Later, when Toni is playing the piano in her room, she is spotted through the window from across the courtyard by Richard. In an amusing scene, he tries to get her attention by signaling her, turning the lights on and off in his room. As a gag, she responds with same, causing everyone else on his entire side of the hotel to do it too. When Rosa sees it, she stops the nonsense. However, Richard then decides to call Toni's room, but Rosa answers and decides to invite him over to put a stop to it. She plays the piano while she waits for Richard to arrive. But he arrives at Rosa's door, where Toni is. Tired of unwanted suitors, she appears uninterested in his flirting, yet does not reveal him when Rosa returns and he hides behind a door. Colonel Dupont arrives to call on Rosa, but is instantly entranced by Toni. In the doorway, he asks the two ladies to dinner which is witnessed by Richard, who just moments earlier had escaped from their room via another door. Upon hearing their acceptance, Richard joins them, revealing that the Colonel is his uncle. After the dinner, Richard takes Toni for a walk through the hotel's grounds and garden (the title of the film) and they fall in love, losing track of the time.

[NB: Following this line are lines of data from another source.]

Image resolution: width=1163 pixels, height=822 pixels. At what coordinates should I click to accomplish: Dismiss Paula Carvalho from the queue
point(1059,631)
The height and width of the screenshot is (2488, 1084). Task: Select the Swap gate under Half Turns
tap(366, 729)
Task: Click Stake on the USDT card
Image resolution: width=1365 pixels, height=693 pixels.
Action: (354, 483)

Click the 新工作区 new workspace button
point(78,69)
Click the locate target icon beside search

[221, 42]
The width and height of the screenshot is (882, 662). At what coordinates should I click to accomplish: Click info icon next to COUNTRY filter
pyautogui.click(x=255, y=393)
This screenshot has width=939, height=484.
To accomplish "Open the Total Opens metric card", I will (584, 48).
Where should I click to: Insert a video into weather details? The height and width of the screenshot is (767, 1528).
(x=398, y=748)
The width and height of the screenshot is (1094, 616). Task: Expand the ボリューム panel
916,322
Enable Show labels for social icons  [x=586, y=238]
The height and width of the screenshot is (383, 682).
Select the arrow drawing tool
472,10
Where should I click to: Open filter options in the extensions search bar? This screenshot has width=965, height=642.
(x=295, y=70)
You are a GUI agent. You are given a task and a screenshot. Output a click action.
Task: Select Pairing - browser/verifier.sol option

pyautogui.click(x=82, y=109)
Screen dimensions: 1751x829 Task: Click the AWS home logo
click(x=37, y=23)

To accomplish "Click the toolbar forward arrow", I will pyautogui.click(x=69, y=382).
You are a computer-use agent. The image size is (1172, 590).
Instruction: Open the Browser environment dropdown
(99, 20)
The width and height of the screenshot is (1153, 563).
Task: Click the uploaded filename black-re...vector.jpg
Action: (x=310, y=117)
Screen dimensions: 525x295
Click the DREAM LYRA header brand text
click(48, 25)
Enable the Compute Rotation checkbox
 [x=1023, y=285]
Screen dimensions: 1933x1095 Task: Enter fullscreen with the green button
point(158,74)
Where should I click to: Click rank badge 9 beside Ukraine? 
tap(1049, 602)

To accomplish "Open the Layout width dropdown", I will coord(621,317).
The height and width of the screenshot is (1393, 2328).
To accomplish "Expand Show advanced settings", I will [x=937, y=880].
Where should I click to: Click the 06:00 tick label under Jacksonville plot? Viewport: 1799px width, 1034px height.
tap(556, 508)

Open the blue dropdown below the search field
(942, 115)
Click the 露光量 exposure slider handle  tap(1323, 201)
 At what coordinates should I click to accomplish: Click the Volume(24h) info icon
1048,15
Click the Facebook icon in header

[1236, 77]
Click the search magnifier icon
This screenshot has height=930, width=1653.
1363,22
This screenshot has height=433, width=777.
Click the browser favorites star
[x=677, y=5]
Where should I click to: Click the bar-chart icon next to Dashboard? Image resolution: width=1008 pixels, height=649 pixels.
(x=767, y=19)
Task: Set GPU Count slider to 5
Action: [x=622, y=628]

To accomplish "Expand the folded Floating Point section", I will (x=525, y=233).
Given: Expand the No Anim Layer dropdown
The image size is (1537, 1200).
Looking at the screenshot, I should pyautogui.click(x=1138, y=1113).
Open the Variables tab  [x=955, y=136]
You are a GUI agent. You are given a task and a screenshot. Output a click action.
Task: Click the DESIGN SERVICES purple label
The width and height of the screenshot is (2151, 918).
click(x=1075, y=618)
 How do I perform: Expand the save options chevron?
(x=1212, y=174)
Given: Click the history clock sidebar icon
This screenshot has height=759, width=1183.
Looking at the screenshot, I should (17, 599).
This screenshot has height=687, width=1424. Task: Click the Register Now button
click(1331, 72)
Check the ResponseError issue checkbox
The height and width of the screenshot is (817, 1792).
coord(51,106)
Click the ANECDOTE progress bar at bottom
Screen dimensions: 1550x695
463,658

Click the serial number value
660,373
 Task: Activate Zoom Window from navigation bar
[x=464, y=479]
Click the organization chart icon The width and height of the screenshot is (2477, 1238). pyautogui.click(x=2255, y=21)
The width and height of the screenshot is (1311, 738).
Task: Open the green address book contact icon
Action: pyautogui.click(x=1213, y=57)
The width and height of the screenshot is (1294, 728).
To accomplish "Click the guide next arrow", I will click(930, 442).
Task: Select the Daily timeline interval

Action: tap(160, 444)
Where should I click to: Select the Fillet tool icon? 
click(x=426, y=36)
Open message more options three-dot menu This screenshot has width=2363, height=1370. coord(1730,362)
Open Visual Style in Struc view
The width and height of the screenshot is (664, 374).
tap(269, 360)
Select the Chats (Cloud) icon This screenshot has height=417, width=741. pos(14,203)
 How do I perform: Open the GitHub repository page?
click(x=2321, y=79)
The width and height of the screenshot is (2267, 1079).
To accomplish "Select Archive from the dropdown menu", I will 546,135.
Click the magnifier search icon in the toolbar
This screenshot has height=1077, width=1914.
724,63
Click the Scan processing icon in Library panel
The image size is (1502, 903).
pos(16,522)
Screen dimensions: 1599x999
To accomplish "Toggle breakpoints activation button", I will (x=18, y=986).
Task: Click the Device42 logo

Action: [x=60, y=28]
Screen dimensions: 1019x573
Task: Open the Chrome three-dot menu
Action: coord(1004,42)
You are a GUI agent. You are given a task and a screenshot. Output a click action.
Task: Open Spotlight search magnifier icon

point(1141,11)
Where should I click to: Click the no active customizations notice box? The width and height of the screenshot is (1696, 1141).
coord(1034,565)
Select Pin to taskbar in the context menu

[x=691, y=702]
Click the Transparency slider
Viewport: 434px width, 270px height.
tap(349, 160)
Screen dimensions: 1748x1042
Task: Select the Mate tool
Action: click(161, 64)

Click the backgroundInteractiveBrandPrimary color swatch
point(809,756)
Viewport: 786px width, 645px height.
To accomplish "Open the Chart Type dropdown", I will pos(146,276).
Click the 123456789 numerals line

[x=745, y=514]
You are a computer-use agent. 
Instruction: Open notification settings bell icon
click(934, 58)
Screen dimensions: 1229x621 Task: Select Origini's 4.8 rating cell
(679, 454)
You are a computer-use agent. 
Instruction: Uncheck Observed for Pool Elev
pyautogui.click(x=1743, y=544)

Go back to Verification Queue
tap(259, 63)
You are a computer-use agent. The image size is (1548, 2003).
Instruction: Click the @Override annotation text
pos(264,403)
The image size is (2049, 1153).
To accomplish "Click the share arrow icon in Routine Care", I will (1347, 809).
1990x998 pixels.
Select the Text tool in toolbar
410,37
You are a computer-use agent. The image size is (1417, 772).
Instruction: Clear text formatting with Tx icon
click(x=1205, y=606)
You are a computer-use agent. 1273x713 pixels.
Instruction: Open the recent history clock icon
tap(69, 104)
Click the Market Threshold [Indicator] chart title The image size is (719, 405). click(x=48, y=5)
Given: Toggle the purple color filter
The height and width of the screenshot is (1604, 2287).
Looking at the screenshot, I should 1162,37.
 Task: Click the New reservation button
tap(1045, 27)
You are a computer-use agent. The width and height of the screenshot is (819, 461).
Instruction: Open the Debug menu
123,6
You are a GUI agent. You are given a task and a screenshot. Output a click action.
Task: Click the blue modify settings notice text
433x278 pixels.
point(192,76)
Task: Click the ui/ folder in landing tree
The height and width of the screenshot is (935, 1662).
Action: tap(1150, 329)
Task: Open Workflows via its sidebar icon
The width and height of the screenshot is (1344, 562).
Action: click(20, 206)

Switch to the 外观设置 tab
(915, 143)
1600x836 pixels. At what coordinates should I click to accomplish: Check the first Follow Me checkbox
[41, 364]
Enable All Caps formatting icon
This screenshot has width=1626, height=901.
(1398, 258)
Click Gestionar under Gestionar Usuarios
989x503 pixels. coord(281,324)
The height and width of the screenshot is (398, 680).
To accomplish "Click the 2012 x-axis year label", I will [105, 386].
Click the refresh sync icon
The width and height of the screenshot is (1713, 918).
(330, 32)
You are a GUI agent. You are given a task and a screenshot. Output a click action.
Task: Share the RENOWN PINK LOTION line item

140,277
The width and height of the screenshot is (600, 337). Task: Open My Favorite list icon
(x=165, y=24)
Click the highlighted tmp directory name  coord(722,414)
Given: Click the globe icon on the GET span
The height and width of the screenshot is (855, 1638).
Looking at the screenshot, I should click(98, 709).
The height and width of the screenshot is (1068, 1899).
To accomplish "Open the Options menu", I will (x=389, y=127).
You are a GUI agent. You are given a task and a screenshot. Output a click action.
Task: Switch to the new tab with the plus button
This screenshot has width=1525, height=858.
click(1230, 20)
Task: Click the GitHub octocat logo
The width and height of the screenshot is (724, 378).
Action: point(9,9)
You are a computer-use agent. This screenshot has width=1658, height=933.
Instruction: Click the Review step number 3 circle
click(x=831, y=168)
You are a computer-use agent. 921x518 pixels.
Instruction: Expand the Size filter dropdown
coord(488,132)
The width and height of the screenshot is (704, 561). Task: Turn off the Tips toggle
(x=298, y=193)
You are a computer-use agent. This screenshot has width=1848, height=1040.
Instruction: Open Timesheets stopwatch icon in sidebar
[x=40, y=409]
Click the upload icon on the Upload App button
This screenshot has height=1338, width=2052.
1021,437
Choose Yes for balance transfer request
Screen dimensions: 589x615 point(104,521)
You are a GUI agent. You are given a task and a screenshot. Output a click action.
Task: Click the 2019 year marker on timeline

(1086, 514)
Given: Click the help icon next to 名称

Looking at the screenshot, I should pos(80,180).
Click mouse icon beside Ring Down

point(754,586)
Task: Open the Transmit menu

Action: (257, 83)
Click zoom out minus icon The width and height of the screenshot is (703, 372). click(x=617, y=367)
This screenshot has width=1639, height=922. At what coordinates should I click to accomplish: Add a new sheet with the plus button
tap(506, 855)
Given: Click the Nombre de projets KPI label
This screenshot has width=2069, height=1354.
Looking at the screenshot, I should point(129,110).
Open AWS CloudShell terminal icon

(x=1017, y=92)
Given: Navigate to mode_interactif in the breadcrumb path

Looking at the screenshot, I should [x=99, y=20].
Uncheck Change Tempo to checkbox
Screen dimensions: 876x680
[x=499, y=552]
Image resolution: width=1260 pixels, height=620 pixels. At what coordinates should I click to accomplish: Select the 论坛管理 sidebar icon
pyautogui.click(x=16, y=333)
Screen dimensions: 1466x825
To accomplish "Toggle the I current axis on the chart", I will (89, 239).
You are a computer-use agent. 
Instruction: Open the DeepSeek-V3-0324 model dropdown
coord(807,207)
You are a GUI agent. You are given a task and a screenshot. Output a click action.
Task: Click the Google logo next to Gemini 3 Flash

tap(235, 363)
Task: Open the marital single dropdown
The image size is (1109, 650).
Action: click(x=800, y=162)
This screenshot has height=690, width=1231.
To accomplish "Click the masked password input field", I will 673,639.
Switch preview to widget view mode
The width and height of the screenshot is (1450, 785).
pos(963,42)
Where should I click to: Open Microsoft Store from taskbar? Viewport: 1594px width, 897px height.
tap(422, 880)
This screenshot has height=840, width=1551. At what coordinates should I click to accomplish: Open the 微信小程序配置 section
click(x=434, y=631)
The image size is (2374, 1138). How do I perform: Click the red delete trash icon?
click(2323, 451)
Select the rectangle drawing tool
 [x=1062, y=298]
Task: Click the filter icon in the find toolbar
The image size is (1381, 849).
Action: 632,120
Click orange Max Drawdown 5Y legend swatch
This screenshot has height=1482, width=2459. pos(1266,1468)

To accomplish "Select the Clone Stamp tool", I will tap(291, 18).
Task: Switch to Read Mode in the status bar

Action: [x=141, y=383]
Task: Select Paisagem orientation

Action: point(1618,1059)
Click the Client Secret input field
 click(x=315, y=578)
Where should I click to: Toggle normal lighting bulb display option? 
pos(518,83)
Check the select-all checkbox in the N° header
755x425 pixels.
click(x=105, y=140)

The rest of the film has Toni being wooed by both Richard and his uncle with a song one of them wrote on the piano. However, there is a surprise involving D'Avril which threatens Toni's happy ending.

==Cast==
- Corinne Griffith as Toni LeBrun
- Louise Dresser as Rosa
- Lowell Sherman as Henri D'Avril
- Maude George as Madame Bauer
- Charles Ray as Richard Dupont / Spanyi
- Edward Martindel as Colonel Dupont
- Carrie Daumery as One of Richard's Aunts
- Eric Mayne as One of Richard's Uncles
- Hank Mann as 	Railroad Conductor
- Dot Farley as Monte Carlo Telephone Operator
- Tenen Holtz as Headwaiter at Palais de Paris

==Censorship==
Film censors in Montreal required the end of the film be cut from where Toni in anger removes her wedding dress, leaving the audience wondering what happened.

==Preservation==
A print of The Garden of Eden is preserved in the Library of Congress collection. Prints are also held by the George Eastman Museum Motion Picture Collection, UCLA Film and Television Archive, and Filmoteca de Catalunya in Barcelona.